Mountain Ash (or Rowan)

Wherever I walk I see red mountain ash berries glowing in the autumn sun. Its Latin name is Sorbus aucuparia. ‘Sorbus’ is just the Latin name for mountain ash and ‘aucuparia’ means ‘to catch birds’ (and yes, if you see the way birds flock to eat the berries, you can see it would be easy to catch them). Its English names indicate that its leaves are split into leaflets like ash tree leaves and it will grow high on a mountainside where few other trees are able to grow.

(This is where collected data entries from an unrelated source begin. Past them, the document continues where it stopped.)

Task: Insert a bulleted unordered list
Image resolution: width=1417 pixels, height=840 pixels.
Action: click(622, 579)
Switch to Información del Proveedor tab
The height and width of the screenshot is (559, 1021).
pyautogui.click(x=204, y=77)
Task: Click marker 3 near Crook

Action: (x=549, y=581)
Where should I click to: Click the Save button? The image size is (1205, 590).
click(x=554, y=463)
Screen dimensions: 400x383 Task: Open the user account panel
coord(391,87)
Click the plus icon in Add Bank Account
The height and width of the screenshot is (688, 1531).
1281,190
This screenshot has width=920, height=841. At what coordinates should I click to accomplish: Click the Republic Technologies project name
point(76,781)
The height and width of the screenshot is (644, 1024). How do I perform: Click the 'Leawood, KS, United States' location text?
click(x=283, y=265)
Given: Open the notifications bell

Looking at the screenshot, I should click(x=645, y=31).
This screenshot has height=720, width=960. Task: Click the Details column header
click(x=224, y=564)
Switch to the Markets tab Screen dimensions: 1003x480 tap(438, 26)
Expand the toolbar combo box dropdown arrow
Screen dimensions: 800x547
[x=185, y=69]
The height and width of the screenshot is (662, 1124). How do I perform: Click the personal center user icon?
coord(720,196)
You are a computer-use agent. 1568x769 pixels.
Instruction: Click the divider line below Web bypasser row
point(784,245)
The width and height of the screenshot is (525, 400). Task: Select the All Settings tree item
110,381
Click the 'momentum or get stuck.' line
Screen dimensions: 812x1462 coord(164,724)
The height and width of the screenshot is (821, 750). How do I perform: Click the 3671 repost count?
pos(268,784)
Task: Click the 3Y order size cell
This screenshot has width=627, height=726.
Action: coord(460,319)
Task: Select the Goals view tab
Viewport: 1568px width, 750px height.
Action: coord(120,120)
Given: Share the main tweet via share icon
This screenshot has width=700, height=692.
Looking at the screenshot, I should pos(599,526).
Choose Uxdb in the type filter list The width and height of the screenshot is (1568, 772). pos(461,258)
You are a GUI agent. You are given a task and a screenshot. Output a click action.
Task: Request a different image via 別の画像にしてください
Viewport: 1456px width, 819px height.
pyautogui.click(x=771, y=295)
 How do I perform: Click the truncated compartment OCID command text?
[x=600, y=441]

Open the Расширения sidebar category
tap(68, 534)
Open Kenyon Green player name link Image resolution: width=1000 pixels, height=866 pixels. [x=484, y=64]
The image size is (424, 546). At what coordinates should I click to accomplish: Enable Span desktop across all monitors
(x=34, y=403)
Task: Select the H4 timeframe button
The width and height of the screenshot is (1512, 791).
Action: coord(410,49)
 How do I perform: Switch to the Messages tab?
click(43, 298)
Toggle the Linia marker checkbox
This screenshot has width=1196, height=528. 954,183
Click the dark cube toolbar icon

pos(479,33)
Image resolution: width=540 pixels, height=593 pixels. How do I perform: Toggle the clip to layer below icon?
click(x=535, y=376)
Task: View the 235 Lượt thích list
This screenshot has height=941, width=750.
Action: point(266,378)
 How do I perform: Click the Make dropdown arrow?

In northern England and Scotland it is called ‘Rowan’ because the sacred writing of the Norse was the rune, carved into the wood of this tree.

Within Celtic mythology this was a very powerful tree, with the ability to ward off all kinds of evil, and for this reason it was considered very bad luck to cut one down. Throughout the British Isles until recent times rowans were planted near the house, the barn and the crops in the fields to ward off all evil. Originally this evil was expected to be from witches, the evil eye and sorcery, but with the advance of science the rowan’s good influence became more specifically against crop failure, and illness of people or cattle.

Rowan had power too, over the evils of the deep – a block of rowan wood was nailed to a ship’s keel or a branch fastened to a halyard protested against shipwreck.

So powerful was rowan that it was planted in churchyards to make sure the dead did not arise until the Day of Judgement. In Scotland a hoop was made of rowan twigs and sheep and lambs driven through it to ensure their health and protection. Inside the house butter and cream were churned with a rowan paddle to be sure that evil spirits would not sour or steal it.

One of the reasons rowan was believed to have such power was the tiny pentagram, or five-pointed star (actually the remains of the flower) on each berry. Like many pagan symbols it was adapted by Christianity (if you can’t beat them, join them) and it was said that the Cross of Christ might have been made of rowan, and small crosses of rowan became the family protectors.

More practically, this is a great tree for attracting birds – they flock to the berries. You can make a tangy jelly to serve with game or chicken from them and use the wood to make bows or walking canes.

This tree is not native to North America but it has spread widely, thanks to the birds. You’ll find it has frothy heads of white flowers in spring and will make an attractive (and protective – you can never be too careful) addition to a garden.